# Is there anything else like Pashley u plus 2???



## lostscot (10 Mar 2011)

I've spent all winter trying to work out the logistics of cycling with 2 children and discovered the u plus only to have the one on ebay I was after taken off literally as I went to bid!
I unnderstand these are very hard to find and wondered if there is anything else similar I should be looking for as well.
Thanks in advance


----------



## corshamjim (10 Mar 2011)

Have you considered the Trikidoo? http://www.trikidoo.co.uk/

I occasionally see someone locally with one - seems to do the job very well.


----------



## ufkacbln (10 Mar 2011)

I am afraid not, there is the Mission Cycles "Piggy Back":









But only takes one child.


----------



## lostscot (11 Mar 2011)

Yes did consider the trikidoo but was sort of hoping at least one small person would contribute to the pedaling!
Piggyback looks good but I'd have to have other running along behind me....


----------



## ufkacbln (11 Mar 2011)

From experience - don't touch the other option...

There are a couple of singe wheeled tandem trailer bikes - the transfer of movement to the seatpost where two children are moving makes it a dangerous option though.
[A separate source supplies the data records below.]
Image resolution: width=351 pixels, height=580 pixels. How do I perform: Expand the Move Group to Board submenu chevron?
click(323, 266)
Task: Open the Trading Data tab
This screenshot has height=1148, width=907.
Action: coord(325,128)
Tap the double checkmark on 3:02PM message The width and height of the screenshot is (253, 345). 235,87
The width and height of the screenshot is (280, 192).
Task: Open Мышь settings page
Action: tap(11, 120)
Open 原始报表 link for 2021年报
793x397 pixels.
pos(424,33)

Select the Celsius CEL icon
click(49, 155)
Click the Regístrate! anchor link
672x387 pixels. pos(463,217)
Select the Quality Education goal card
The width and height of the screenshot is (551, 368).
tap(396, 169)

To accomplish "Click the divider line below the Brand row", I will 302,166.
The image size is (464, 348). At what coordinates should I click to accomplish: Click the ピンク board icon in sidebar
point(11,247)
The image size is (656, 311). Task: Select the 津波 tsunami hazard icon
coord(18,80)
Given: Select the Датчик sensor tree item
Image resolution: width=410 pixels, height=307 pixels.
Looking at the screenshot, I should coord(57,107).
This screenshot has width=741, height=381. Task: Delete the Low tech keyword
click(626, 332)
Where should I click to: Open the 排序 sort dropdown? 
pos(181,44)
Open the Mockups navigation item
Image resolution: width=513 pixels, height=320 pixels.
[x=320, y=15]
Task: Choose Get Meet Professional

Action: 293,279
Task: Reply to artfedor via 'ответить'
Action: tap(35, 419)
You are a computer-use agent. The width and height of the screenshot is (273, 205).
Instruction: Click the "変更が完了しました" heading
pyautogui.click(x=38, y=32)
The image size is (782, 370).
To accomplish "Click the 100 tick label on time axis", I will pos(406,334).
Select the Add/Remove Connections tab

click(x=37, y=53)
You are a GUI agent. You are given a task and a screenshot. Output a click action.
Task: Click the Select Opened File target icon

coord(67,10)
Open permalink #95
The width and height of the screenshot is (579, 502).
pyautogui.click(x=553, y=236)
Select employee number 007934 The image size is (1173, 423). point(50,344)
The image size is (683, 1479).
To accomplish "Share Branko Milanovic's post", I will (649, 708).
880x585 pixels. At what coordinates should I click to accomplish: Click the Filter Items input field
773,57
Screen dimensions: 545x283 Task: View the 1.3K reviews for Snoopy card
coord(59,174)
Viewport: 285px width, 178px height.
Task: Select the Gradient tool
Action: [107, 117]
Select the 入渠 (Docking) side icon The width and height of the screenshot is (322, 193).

You could treat the family to Kettwiesels though and link them as a train - the record is 93!:


----------



## corshamjim (11 Mar 2011)

There is of course the Circe Helios tandem - shown here in two children formation :-

http://www.laid-back-bikes.co.uk/page16/page16.html

Main web site :-

http://www.circecycles.com


----------



## lostscot (11 Mar 2011)

I don't fancy our balance on Helios tandem to be honest, not sure I could keep us all up! I've a single tag along given to us by a friend and haven't even tried that def don't fancy a double.
Loving the conga plan but think the bank balance would put a stop to that idea.
Maybe one day I'll find a u plus and be able to dump the car, mind you feels like I've more chance of a lottery win!


----------



## Aak (12 Mar 2011)

I have been transporting my 2 children all over York for the past few years on a sturdy Dutch Batavus bike, with a Dutch bobike maxi seat on the back, and a Roland add plus rack mounted trailer behind- you need to fit, or have fitted a special rack which comes with the trailer. 
Cycleheaven in York stock these items and wil fit them for yo or you can buy them on the internet and do it yourself.
http://www.cycle-hea...oland/add-bike/
and
http://www.bobike.nl...xmenu=m14____m3
The whole package initially is not cheap but I have been using this child transport solution for over 4 years- my children are now 5 and 8- and my as my son is not a very confident cyclist am still using it now. It has been worth the investments as it is safe ,stable, quick and (once all set up) free!- no parking fees. I can thoroughly recommend it. Be prepared for a fair amount of staring and laughing from passers by. Incidentally we now also have a U Plus 2.. my partner uses it to take the kids to school, we did manage to get one on Ebay. This is also brilliant- they do appear on Ebay fairly regularly, just keep looking. I can dig out a picture of the Roand combo or there is an example here
http://www.crankyfit...o-exercise.html
scroll down a bit
Good luck!!


----------



## lostscot (13 Mar 2011)

They do look the best tagalong type but I really don't fancy the child seat on there too. If I only had one child I do think thats what I'd have.
If you ever do want to sell the uplus please do let me know, I've been watchng ebay for ages and was gutted last week when one appeared just down the road and then once I'd bid he sold it off ebay :-(


----------



## Sue Oliver (29 Mar 2012)

lostscot said:


> I've spent all winter trying to work out the logistics of cycling with 2 children and discovered the u plus only to have the one on ebay I was after taken off literally as I went to bid!
> I unnderstand these are very hard to find and wondered if there is anything else similar I should be looking for as well.
> Thanks in advance


 Hi there is a pashley u plus 2 on ebay at the moment & looks in good condition!


----------